[提供された行]
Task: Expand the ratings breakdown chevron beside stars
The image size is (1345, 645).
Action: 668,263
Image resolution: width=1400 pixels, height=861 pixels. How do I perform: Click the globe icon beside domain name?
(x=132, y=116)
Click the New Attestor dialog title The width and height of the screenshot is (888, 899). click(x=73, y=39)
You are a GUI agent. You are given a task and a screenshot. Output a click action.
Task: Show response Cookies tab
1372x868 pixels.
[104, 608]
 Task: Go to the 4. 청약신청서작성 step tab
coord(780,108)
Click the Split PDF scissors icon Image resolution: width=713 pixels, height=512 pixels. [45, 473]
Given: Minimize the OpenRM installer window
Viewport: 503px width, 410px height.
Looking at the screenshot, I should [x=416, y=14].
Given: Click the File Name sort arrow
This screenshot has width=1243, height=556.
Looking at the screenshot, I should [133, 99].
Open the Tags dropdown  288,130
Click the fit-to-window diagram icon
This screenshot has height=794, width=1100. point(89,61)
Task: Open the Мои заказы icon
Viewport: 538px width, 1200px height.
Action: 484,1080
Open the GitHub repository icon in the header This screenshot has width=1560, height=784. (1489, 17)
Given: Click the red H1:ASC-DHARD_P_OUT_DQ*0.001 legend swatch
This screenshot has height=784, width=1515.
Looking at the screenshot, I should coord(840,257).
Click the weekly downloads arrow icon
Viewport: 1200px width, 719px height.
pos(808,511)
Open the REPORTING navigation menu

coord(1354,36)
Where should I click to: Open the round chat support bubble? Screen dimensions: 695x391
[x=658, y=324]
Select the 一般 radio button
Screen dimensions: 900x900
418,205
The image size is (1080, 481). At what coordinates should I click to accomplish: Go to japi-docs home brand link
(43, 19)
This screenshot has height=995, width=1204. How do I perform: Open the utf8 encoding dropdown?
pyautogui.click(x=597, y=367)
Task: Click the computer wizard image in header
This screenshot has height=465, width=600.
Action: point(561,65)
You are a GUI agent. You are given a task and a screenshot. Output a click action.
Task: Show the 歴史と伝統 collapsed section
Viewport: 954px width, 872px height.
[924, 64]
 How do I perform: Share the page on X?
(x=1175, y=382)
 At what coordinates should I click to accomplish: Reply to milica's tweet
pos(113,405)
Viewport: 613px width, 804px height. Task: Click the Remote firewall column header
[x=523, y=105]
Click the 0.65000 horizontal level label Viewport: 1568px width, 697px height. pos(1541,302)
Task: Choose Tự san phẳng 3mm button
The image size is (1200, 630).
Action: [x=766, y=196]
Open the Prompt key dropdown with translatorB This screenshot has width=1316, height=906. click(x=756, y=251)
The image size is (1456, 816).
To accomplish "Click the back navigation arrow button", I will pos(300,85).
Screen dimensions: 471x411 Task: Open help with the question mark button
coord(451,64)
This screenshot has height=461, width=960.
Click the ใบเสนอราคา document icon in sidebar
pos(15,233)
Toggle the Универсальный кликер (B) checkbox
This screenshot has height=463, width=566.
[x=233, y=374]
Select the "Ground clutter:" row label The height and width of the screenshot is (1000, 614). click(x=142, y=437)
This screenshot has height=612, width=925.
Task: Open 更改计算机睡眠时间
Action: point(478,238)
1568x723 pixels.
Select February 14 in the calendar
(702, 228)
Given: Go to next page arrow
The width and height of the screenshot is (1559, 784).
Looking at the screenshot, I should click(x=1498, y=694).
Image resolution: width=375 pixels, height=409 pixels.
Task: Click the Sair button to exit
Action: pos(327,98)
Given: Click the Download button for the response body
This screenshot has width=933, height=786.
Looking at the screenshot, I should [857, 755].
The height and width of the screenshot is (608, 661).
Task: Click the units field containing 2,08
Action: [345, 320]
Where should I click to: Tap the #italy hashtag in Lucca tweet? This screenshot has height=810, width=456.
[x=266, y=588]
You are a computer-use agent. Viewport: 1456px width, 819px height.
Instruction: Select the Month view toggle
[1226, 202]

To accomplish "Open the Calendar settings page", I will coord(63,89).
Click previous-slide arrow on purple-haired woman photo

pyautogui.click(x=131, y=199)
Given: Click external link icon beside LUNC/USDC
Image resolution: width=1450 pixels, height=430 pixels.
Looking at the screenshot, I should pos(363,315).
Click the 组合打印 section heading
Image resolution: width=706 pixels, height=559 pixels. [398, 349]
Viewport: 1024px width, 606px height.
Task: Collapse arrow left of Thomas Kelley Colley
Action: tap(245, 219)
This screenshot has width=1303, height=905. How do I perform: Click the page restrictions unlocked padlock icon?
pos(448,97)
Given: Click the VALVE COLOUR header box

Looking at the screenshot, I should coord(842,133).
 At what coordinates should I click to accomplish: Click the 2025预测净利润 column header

[課題内容]
上の行のうち、「Select the 一般 radio button」を含む行から始まり「pyautogui.click(x=597, y=367)」を含む行で終わる範囲を、両端の行も含めて一字一句変えずにもう一度書き出してください。

[演習結果]
Select the 一般 radio button
Screen dimensions: 900x900
418,205
The image size is (1080, 481). At what coordinates should I click to accomplish: Go to japi-docs home brand link
(43, 19)
This screenshot has height=995, width=1204. How do I perform: Open the utf8 encoding dropdown?
pyautogui.click(x=597, y=367)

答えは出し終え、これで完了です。